Por qué el Modelo AVPS® podría ser la mejor adaptación del Sistema de Producción Japonés en LATAM.

La obra de Jeffrey K. Liker sobre el Sistema de Producción de Toyota revela una verdad fundamental: la excelencia operativa no surge de prácticas aisladas, sino de la integración de todos los elementos en un sistema cohesivo.

Conceptualizando, un sistema cohesión es: El conjunto de elementos organizativos que aseguran la alineación, la integración y la cooperación entre las partes del sistema empresa, de modo que todas contribuyan armónicamente al propósito común.

 

Llevado a la práctica en una gestión sistémica y dinámica como la del Sistema de Producción Toyota esto implica:

  1. Propósito compartido: Todos los subsistemas (producción, administración, calidad, comercial, innovación, etc.) entienden y se orientan al mismo fin estratégico.
  2. Flujo de información e interdependencia: Hay comunicación transversal, visibilidad de datos y retroalimentación constante. Ejemplo: tableros visuales comunes, reuniones Obeya, gestión por procesos.
  3. Coherencia estructural: Las políticas, los indicadores y los incentivos no se contradicen entre áreas. Ejemplo: no premiar productividad individual si la meta es colaboración inter-áreas.
  4. Cultura organizacional integrada: Las personas se sienten parte del mismo “todo” y no de “su sector” y entienden que la mejora del todo depende de todos. Se cultiva la confianza, el aprendizaje y la colaboración sistémica.
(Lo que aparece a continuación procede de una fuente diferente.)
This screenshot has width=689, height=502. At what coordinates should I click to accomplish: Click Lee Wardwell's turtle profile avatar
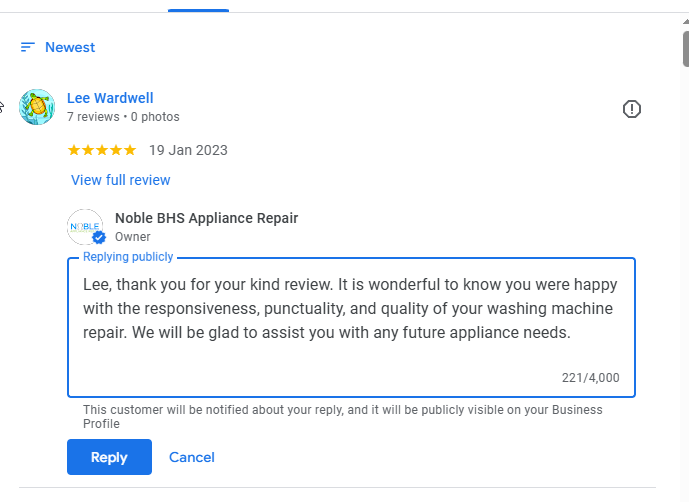[37, 106]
Sin cohesión: Cada área hace lo que puede – Se duplican tareas – Hay mensajes confusos –   Se pierde tiempo y recursos.

Con cohesión: Todos saben prioridades – Las áreas colaboran – La comunicación es clara –     Se logran resultados mejores y sostenibles.

Este principio forma la base del modelo AVPS® (Sistema Avanzado de Producción), donde cada componente, desde la filosofía, el liderazgo, hasta la mejora continua se interconectan para crear ventajas competitivas sostenibles.

El marco AVPS demuestra cómo los elementos organizacionales se unen sinérgicamente. En lugar de tratar los principios, procesos, personas y la resolución de problemas como iniciativas separadas, las organizaciones exitosas los reconocen como partes interdependientes de un sistema vivo. Cuando un elemento se fortalece, refuerza a los demás, creando un poderoso efecto multiplicador que impulsa el éxito a largo plazo.

El modelo AVPS, inspirado en la investigación de Liker, ilustra cómo todos los elementos organizacionales convergen en un sistema integrado. La integración de la filosofía base del liderazgo que sustentan los procesos, que a su vez permiten el desarrollo de las personas, todo culminando en la resolución continua de problemas.

Esta integración sistemática asegura que las mejoras en un área se propaguen por toda la organización. La filosofía de liderazgo moldea el diseño de los procesos, los procesos estandarizados posibilitan el desarrollo del personal, y las personas empoderadas impulsan la innovación. El poder del sistema no reside en sus componentes individuales, sino en su interconexión fluida, creando una capacidad organizacional que los competidores no pueden replicar fácilmente.

Cómo explicarlo (corto y simple): Es un modo de gestionar la empresa donde todas las partes están alineadas y trabajan hacia un mismo propósito donde la organización funciona como un equipo unido, no como partes aisladas.

Busca que:

·         Las personas sepan hacia dónde va la organización

·         Los procesos acompañen esa dirección

·         La comunicación mantenga a todos informados

·         Los recursos soporten las acciones

·         Las decisiones sean coherentes

Mensaje corto para tu equipo: “Es una forma de organizarnos donde cada persona, área y proceso empuja hacia el mismo objetivo. Eso nos permite trabajar mejor, tomar decisiones claras, evitar sobrecostos y crecer alineados.”